SQLServerCentral Article

Reaping the benefits of the Window functions in T-SQL

,

The enhanced OVER clause support and the new Analytic functions in SQL Server® 2012, better known as the Window functions, brought some interesting capabilities to the platform. Having used the Window functions quite extensively on various platforms I have learned to appreciate them for the performance benefits and how some previously complex solutions can be simplified.
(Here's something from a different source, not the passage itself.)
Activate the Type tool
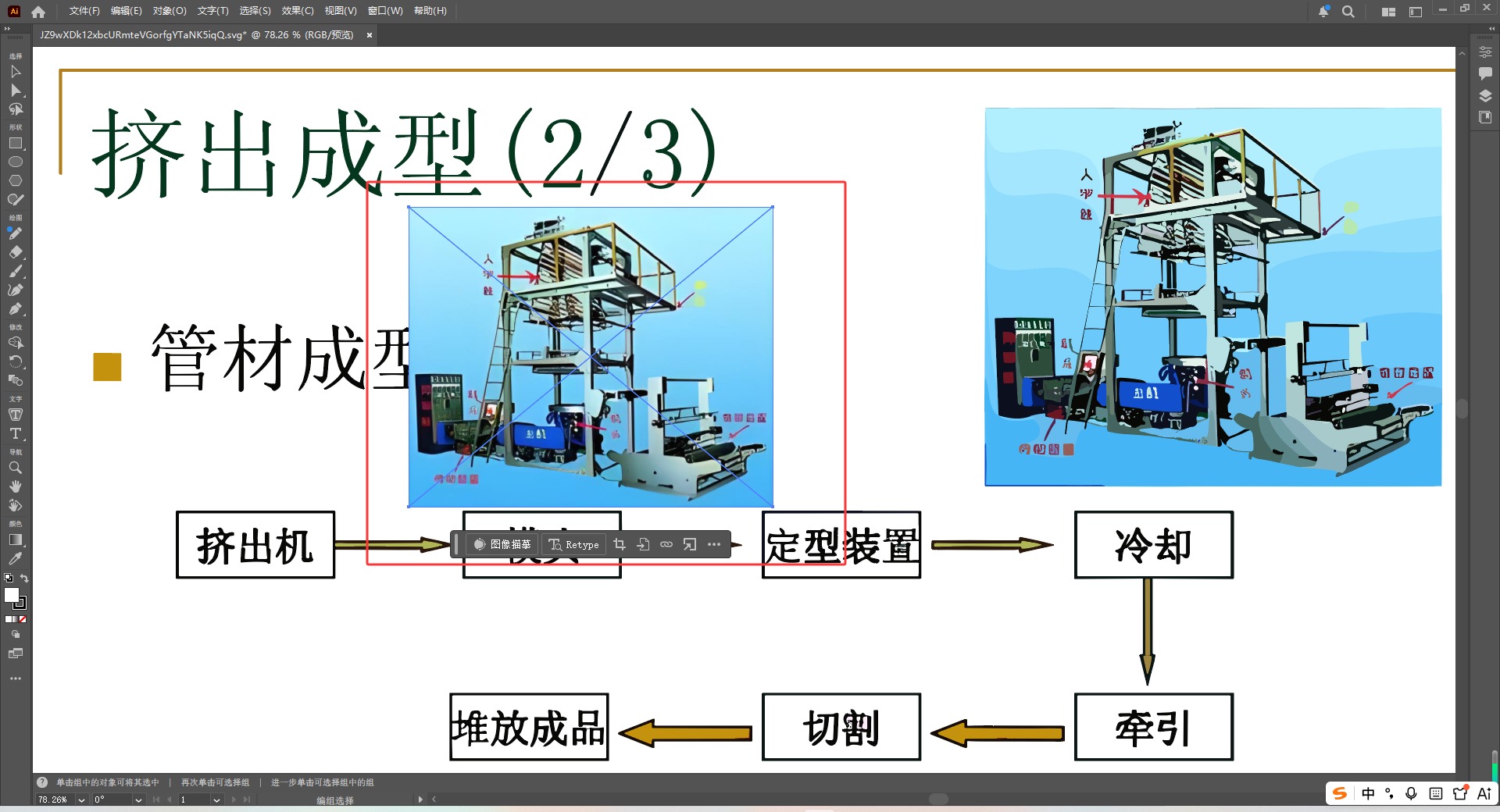(15, 435)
Now I want to share my thoughts on using the Window functions and hopefully this article will encourage other readers to do the same.
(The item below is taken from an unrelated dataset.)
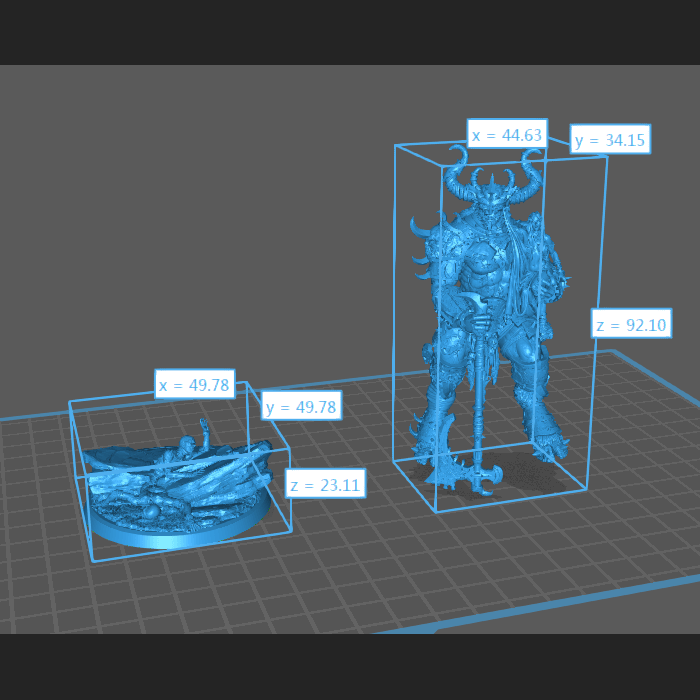Click the dark bar above the viewport

tap(350, 32)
This article has two parts, the first part explains how the new cross row referencing functions LAG() and LEAD() can help improve the performance when splitting text in T-SQL. The second part demonstrates how simple windowed aggregation can be used to extend the functionality of the previous exercise.

Part 1, a LEAD for improved performance.

There are few performance-related challenges to overcome when splitting delimited strings in T-SQL. Fortunately some good work is already out there and quite few articles are available on the subject. To establish what can be improved by using the Window functions, one must first look at the actual work involved and then explore the alternatives.

Looking at the “work” part of Jeff Moden's DelimitedSplit8K function we see that the first part scans the string to find the position of every delimiting character. The second half uses the delimiters position as a starting point for both the SUBSTRING() function and the CHARINDEX(), the former for retrieving the substring and the latter finds the next delimiter position to calculate the length of the substring.

CREATE FUNCTION [dbo].[DelimitedSplit8K]
--===== Define I/O parameters
        (@pString VARCHAR(8000), @pDelimiter CHAR(1))
RETURNS TABLE WITH SCHEMABINDING AS
 RETURN
--===== "Inline" CTE Driven "Tally Table” produces values from 0 up to 10,000...
     -- enough to cover VARCHAR(8000)
  WITH E1(N) AS (
                 SELECT 1 UNION ALL SELECT 1 UNION ALL SELECT 1 UNION ALL 
                 SELECT 1 UNION ALL SELECT 1 UNION ALL SELECT 1 UNION ALL 
                 SELECT 1 UNION ALL SELECT 1 UNION ALL SELECT 1 UNION ALL SELECT 1
                ),                          --10E+1 or 10 rows
       E2(N) AS (SELECT 1 FROM E1 a, E1 b), --10E+2 or 100 rows
       E4(N) AS (SELECT 1 FROM E2 a, E2 b), --10E+4 or 10,000 rows max
 cteTally(N) AS (--==== This provides the "zero base" and limits the number of rows right up front
                     -- for both a performance gain and prevention of accidental "overruns"
                 SELECT 0 UNION ALL
                 SELECT TOP (DATALENGTH(ISNULL(@pString,1))) ROW_NUMBER() OVER (ORDER BY (SELECT NULL)) FROM E4
                ),
cteStart(N1) AS (--==== This returns N+1 (starting position of each "element" just once for each delimiter)
                 SELECT t.N+1
                   FROM cteTally t
                  WHERE (SUBSTRING(@pString,t.N,1) = @pDelimiter OR t.N = 0) 
                )
--===== Do the actual split. The ISNULL/NULLIF combo handles the length for the final element when no delimiter is found.
 SELECT ItemNumber = ROW_NUMBER() OVER(ORDER BY s.N1),
        Item       = SUBSTRING(@pString,s.N1,ISNULL(NULLIF(CHARINDEX(@pDelimiter,@pString,s.N1),0)-s.N1,8000))
   FROM cteStart s
;
GO

In a procedural pseudo code the DelimitedSplit8K algorithm with the CHARINDEX function expanded (in bold).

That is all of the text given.